Wastewater Treatment in the Semiconductor Industry – from Waste Management to Resource Recovery
In order to etch, deposit or clean semiconductor layers, semiconductor manufacturers employ diverse chemicals during production. As a specialist in Point-of-Use abatement technology, DAS Environmental Expert not only offers extensive knowhow in the abatement of process waste gases, but also provides the expertise for the entire wastewater treatment.
Combining Waste Gas and Wastewater Treatment increases Eco-Sustainability of Semiconductor Manufacturing Processes
DAS Environmental Expert offers a comprehensive portfolio tailored for the requirements of the semiconductor industry. The semiconductor industry manufactures memory chips that are produced in large quantity on silicon wafers. Other products include integrated circuits for special applications such as light emitting diodes (LED/OLED), and high-performance chips produced on wafers from compound semiconductors, such as gallium arsenide, gallium nitride, indium phosphide and silicon carbide. There is a diverse range of processes, as well as process waste gases and chemicals that are employed during production, with some classified as greenhouse gases with an extremely negative climate impact. Others are toxic and/or highly flammable. Therefore these substances, under no circumstance, should be released into the environment. Our systems have, for many years, ensured that chip manufacturing meets the highest standards for protecting human life and the environment. We are extremely familiar with the highest requirements for purity, reliability and safety. That’s because ever since we began, the semiconductor industry has been one of our most important customers.
From Ultrapure Water to Wastewater – DAS Environmental Expert Offers Long-Standing Experience in the Semiconductor Industry
To ensure safe operations in semiconductor manufacturing facilities, DAS Environmental Expert has developed systems that treat waste gases directly at their point of origin (Point-of-Use). To this end, we have designed a combined burner and scrubber system that requires little space and removes harmful substances from waste gases. Depending on the process management, various reactions take place in the combustion stage (oxidation, reduction or pyrolysis). In a subsequent washing column, soluble particles and components are bound in a scrubbing liquid.
The result is a particle-free, harmless gas mixture that can be released via exhausts. We take care of scrubbing liquids, and if desired, treatment of wastewaters from wet-processes such as etching and planarization. This includes production lines that process wafers made from semiconductor compounds such as gallium arsenide.
With customer-specific processes particularly composed for each manufacturing site, we remove the harmful substances from wastewaters to below their legally required limits. To this end, we offer a broad spectrum of reliable processes for the removal of fluoride, and the degradation of ammonium, and organic substances in water. After oxidation of trivalent arsenide into pentavalent arsenate, the arsenic can be filtered or removed via precipitation. Granulated iron hydroxide can also be used to remove arsenic. Alternatively, arsenic and heavy metals can be separated using doped activated carbon. If the wastewater contains other metallic components, additional individualized and targeted treatment methods, such as precipitation using organosulfides can be employed.

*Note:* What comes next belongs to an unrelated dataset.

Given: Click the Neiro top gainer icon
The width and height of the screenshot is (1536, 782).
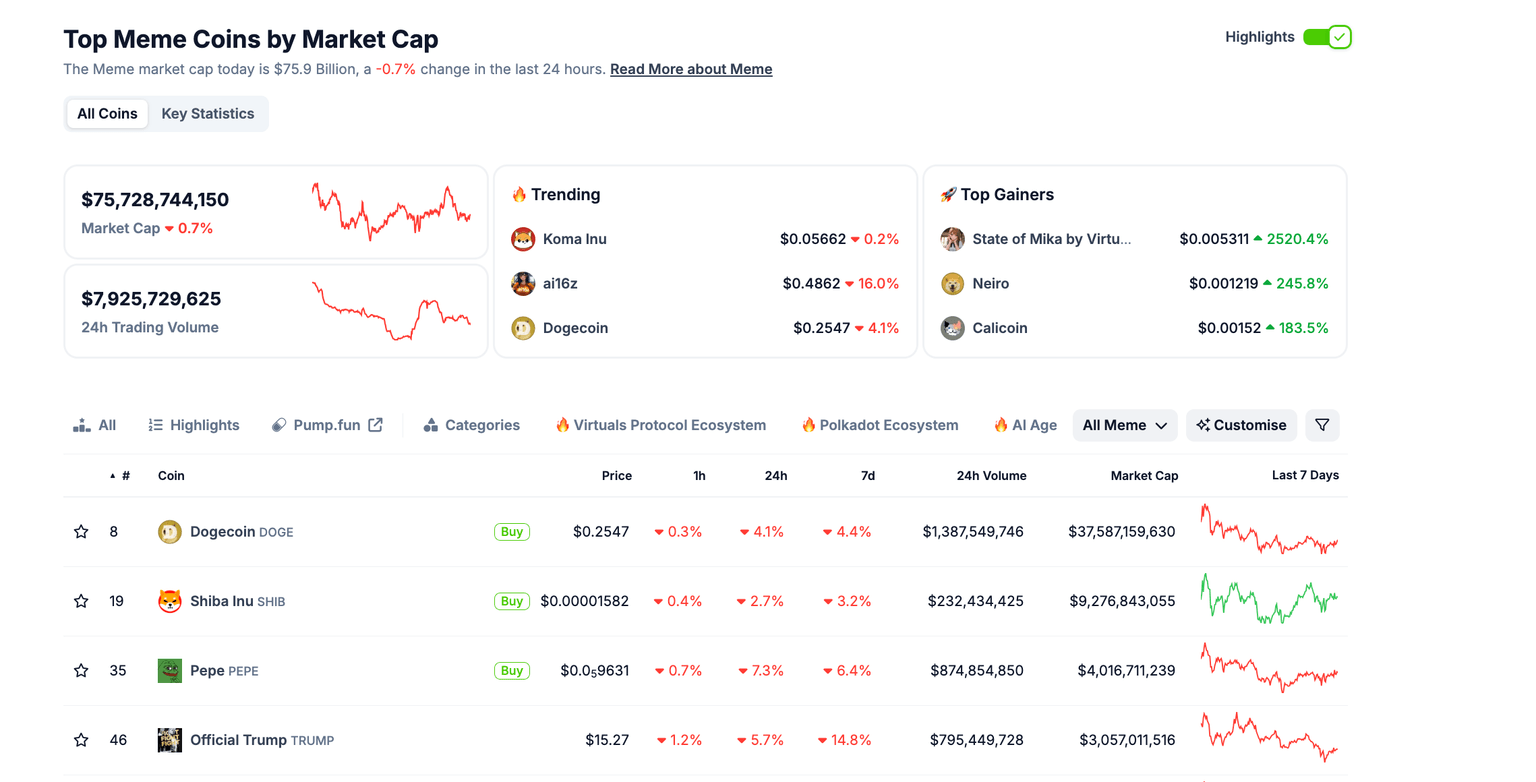Looking at the screenshot, I should [x=952, y=284].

Reliable Service Through DAS-Branches Worldwide
We are as international as our customers: DAS Environmental Expert operates worldwide and has customers throughout the semiconductor industry. We provide around-the-clock service, whether on call 24/7 or as a permanently installed on-site team.
For DAS Environmental Expert, environmental protection does not end with reliable waste abatement. We are currently working on procedures that allow for recovering rare earth elements from wastewaters. In this way, we continue to set new technology standards that will gain significant importance in the future.